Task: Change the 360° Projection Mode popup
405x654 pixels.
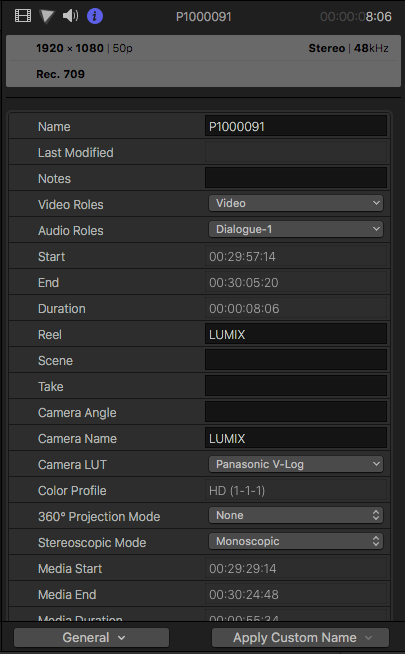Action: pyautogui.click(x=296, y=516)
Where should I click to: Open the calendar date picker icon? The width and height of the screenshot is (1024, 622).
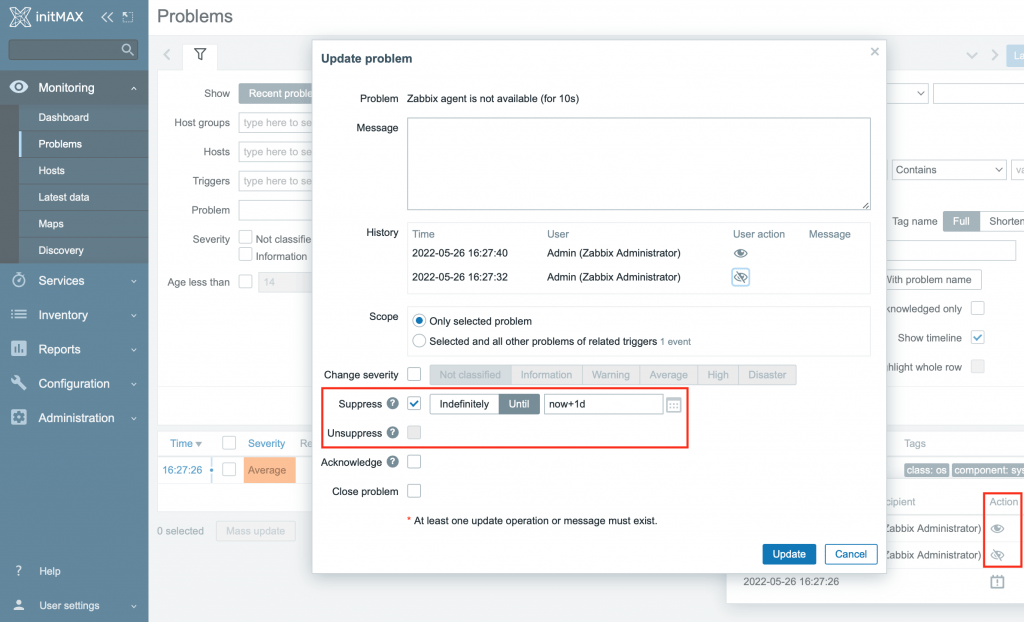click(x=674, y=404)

==

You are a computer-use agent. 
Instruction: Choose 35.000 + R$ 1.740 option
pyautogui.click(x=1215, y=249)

* **TASK TO CARRY OUT**: Render the stretch of the entries above that opens with the line containing "Task: Change the 360° Projection Mode popup" and closes with the line containing "click(x=674, y=404)" as a Markdown table with the columns Number and Text, one row per line with blank lines skipped. Leave the pictures out of the table.

* **THE SOLUTION**:
| Number | Text |
|---|---|
| 1 | Task: Change the 360° Projection Mode popup |
| 2 | 405x654 pixels. |
| 3 | Action: pyautogui.click(x=296, y=516) |
| 4 | Where should I click to: Open the calendar date picker icon? The width and height of the screenshot is (1024, 622). |
| 5 | click(x=674, y=404) |